I’ve had some new insights about the instrumental activities of daily living (IADLs), the activities that we do each day that allow us to maintain an independent life. These tasks include things like driving, balancing a checkbook, cooking, and using the computer. From my perspective, after working with a parent who was ill with stroke-induced dementia, I’d also add exercising.
In 2009, when my husband’s mother was quite ill, I wrote a post called ADLs and IADLs: What’s the Difference? I wrote this post because I had not heard of these two types of activities — measures of a person’s independence. At the time, as I observed my mother-in-law’s decline, I associated them with aging — and aging only.

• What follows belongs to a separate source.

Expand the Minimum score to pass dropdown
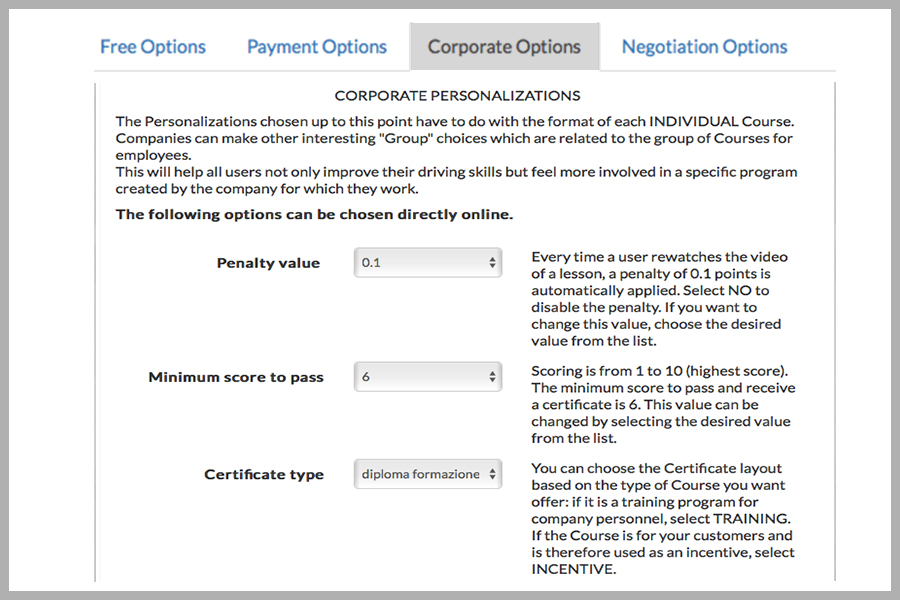The image size is (900, 600). 428,377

Now I know a bit more, and I realize that any of us can lose, temporarily, our capacity for IADLs — the ability to perform those all-important tasks of independent daily living.
I’ve written about the my retina problems over the past two years. What has surprised me at various points — unexpectedly — is the loss of my ability to perform many of the IADLs. At times, due to various treatments, I’ve been unable to use a computer, drive, exercise, or even cook efficiently, and I’ve not been at all happy about loosing my cherished independence. OK, at times I’ve been resentful. On another level, however, my experience offers me a bit more perspective on the adult child-aging parent relationship.

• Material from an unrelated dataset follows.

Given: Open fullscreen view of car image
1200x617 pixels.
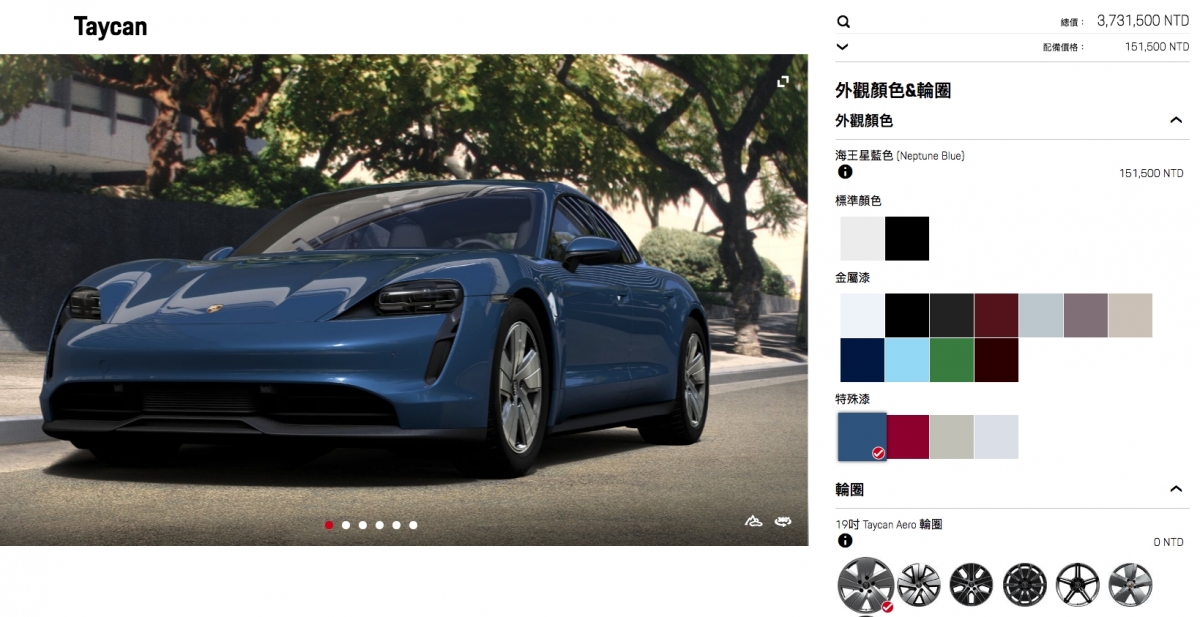Looking at the screenshot, I should (783, 82).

My frustration about not effectively performing these activities — the IADLs in my life — must be similar to the feelings of my mother-in-law or what other elders experience as they gradually lose the ability to do the things that make them feel independent and able to make their own decisions. How can a person losing the ability to do things not feel angry and resentful?

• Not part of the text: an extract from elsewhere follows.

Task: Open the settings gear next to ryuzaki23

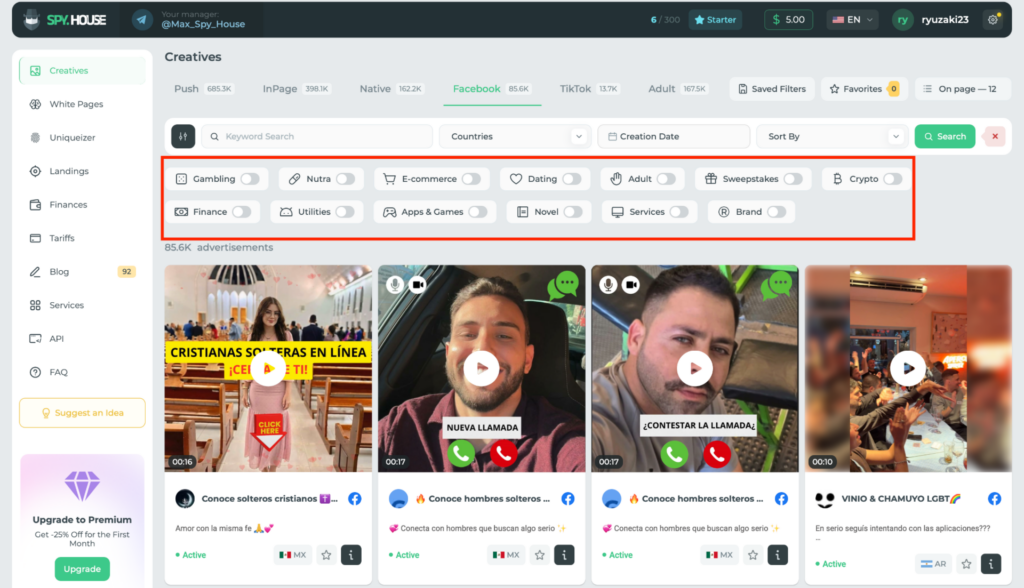Action: click(x=993, y=20)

Any sickness that any of us experience offers us a mini-prism through which to gaze and remind ourselves that when these limitations occur — even temporarily — we cannot run our lives the way we wish. By looking through that prism, whether we just have the flu or remain out of commission for a few weeks while getting better from some ailment, we can use the experience to become more thoughtful about our aging parents’ challenges and frustrations. No matter how adjusted we think we are about aging, not one of us will welcome the time when we must permanently give up those tasks — IADLs that allow us to feel footloose and fancy-free.